--- Dataset records ---

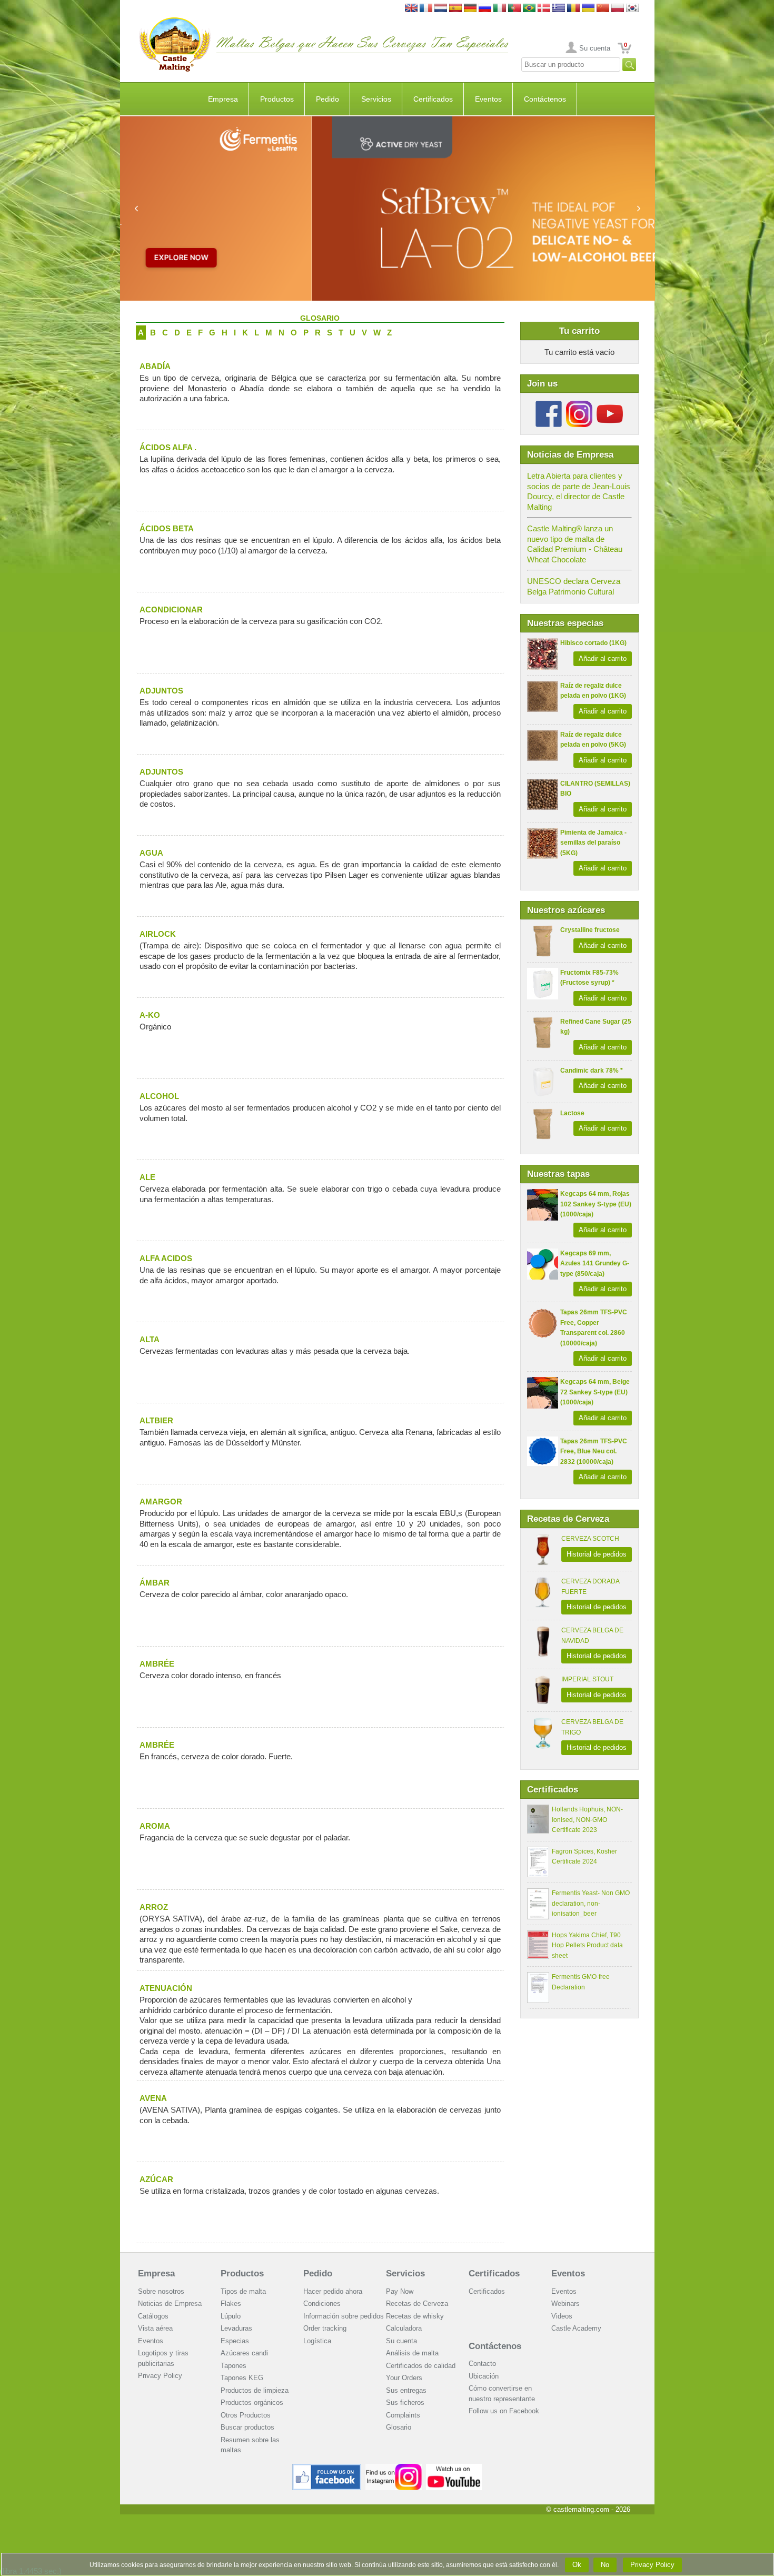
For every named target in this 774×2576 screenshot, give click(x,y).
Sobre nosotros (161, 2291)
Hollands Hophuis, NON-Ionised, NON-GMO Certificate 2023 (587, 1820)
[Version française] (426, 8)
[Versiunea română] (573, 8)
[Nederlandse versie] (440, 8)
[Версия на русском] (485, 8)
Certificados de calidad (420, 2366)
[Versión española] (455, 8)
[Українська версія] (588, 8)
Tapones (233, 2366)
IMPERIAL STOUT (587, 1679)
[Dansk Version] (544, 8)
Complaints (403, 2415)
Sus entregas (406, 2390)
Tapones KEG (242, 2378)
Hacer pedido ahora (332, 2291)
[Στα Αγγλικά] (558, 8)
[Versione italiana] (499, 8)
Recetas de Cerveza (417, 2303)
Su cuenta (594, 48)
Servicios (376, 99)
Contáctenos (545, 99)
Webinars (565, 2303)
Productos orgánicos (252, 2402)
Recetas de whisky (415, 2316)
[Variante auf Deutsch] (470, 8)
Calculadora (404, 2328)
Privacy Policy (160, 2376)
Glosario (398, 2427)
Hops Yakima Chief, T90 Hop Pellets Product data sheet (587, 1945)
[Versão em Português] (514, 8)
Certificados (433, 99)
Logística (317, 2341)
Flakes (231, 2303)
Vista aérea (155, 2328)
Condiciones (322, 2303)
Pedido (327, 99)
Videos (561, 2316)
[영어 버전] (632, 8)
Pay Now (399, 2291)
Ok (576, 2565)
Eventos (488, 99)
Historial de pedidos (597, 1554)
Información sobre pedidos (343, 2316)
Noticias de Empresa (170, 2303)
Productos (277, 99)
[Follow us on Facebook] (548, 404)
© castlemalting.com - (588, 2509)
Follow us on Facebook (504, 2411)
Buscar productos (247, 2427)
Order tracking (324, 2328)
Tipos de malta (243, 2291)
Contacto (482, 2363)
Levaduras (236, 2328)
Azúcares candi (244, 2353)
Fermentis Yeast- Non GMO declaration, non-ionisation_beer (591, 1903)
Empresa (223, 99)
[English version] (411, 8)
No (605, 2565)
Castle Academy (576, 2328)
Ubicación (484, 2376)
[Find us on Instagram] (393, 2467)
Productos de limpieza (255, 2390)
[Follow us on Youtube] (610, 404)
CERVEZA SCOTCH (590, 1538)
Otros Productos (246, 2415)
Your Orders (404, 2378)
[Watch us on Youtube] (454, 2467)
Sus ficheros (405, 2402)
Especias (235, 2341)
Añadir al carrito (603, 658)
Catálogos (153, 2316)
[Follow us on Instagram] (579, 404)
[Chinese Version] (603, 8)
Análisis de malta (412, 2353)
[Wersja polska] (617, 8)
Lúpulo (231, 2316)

---
--- Dataset records ---

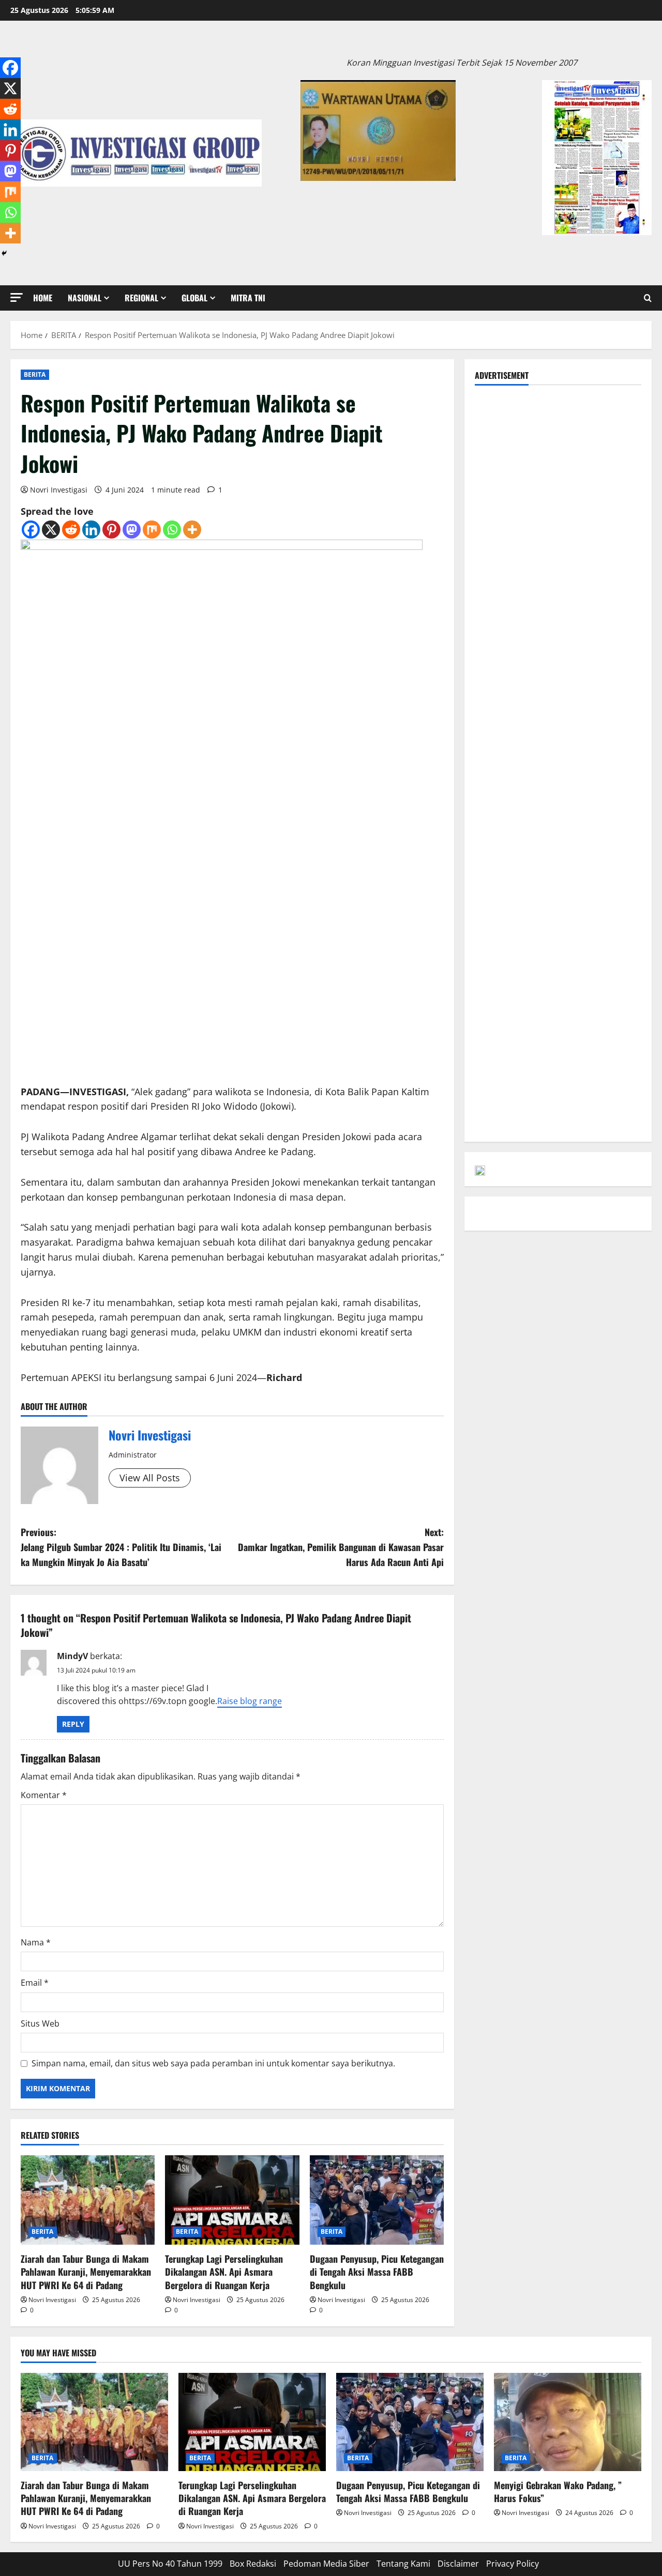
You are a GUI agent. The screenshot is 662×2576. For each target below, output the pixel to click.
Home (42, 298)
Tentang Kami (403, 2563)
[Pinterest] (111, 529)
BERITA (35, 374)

---

Problem description :: The answer is the lines above between the line holding "Webinars (565, 2303)" and the line holding "Añadir al carrito (603, 658)", inclusive, each written out exactly, and no others.

Finished task ::
Webinars (565, 2303)
Productos orgánicos (252, 2402)
Recetas de whisky (415, 2316)
[Variante auf Deutsch] (470, 8)
Calculadora (404, 2328)
Privacy Policy (160, 2376)
Glosario (398, 2427)
Hops Yakima Chief, T90 Hop Pellets Product data sheet (587, 1945)
[Versão em Português] (514, 8)
Certificados (433, 99)
Logística (317, 2341)
Flakes (231, 2303)
Vista aérea (155, 2328)
Condiciones (322, 2303)
Pedido (327, 99)
Videos (561, 2316)
[영어 버전] (632, 8)
Pay Now (399, 2291)
Ok (576, 2565)
Eventos (488, 99)
Historial de pedidos (597, 1554)
Información sobre pedidos (343, 2316)
Noticias de Empresa (170, 2303)
Productos (277, 99)
[Follow us on Facebook] (548, 404)
© castlemalting.com - (588, 2509)
Follow us on Facebook (504, 2411)
Buscar productos (247, 2427)
Order tracking (324, 2328)
Tipos de malta (243, 2291)
Contacto (482, 2363)
Levaduras (236, 2328)
Azúcares candi (244, 2353)
Fermentis Yeast- Non GMO declaration, non-ionisation_beer (591, 1903)
Empresa (223, 99)
[English version] (411, 8)
No (605, 2565)
Castle Academy (576, 2328)
Ubicación (484, 2376)
[Find us on Instagram] (393, 2467)
Productos de limpieza (255, 2390)
[Follow us on Youtube] (610, 404)
CERVEZA SCOTCH (590, 1538)
Otros Productos (246, 2415)
Your Orders (404, 2378)
[Watch us on Youtube] (454, 2467)
Sus ficheros (405, 2402)
Especias (235, 2341)
Añadir al carrito (603, 658)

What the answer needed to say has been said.